L’ispirazione per l’idea di questo libro - scritto tra il gennaio e il marzo dello scorso anno - viene da un disco di Bruce Springsteen, “Nebraska”, quello più oscuro, il suono dell’America di provincia. In più, ogni personaggio è legato a un albero e lo scrittore si dimostra abile anche nel narrare la natura. «Rigoni Stern parlava degli alberi come dei caratteri - prosegue - lui amava le betulle e anche i larici. Nel libro i protagonisti sono due fratelli, Alfredo è ispirato dall’abete, Luigi dal larice. Sono alberi che possono sembrare simili in estate, ma in inverno è evidente la loro differenza. Il larice ha continuo bisogno di sole, l’abete è basso e largo, con rami che non si spezzano mai. Si sa che “gli amici si scelgono, i fratelli no”. L’ombroso Alfredo torna dopo essere fuggito per sette anni in Canada, torna dopo la morte del padre per fare i conti e, come potete capire, il tutto non promette bene».

Cognetti ha poi avuto l’occasione di citare la sua versione del poema “La battaglia degli alberi” di Cad Goddeu e di parlare del suo quasi gemello, il pittore Nicola Magrin, autore del disegno di copertina.

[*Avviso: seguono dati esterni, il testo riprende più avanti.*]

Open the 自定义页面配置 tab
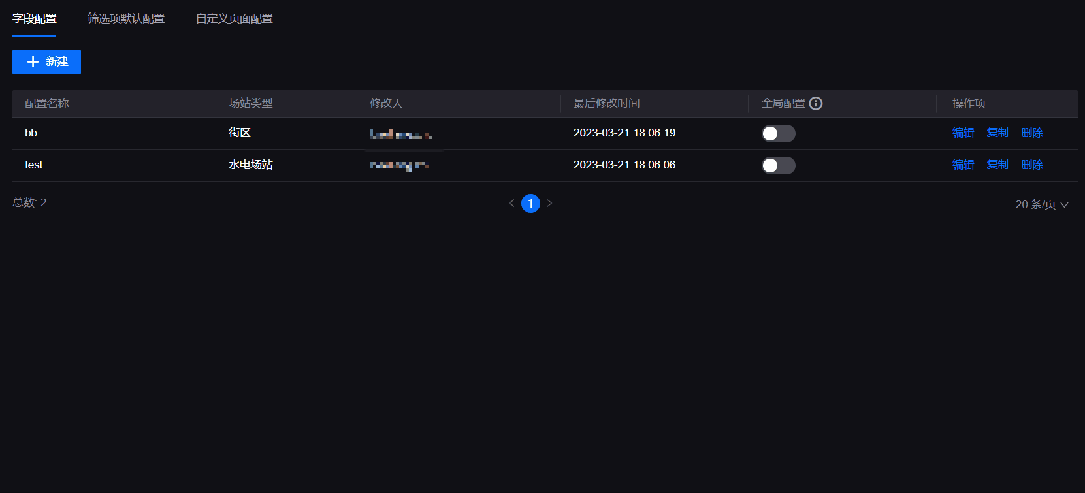1085x493 pixels. (235, 18)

Prima del firmacopie, un paio di domande del pubblico hanno fatto sbottonare l’autore sulla situazione attuale della montagna. «L’unica consolazione è il sapere che la montagna durerà più di noi. C’è un’evidente cecità ma io cerco di essere diplomatico, anche se dentro sono un estremista. Ancora si investe in neve artificiale, una follia come la pista da bob di Cortina. Il mio ruolo è parlare ma mi piacerebbe che quel cantiere fosse bloccato e, se lo bloccheranno, ci andrò anche io».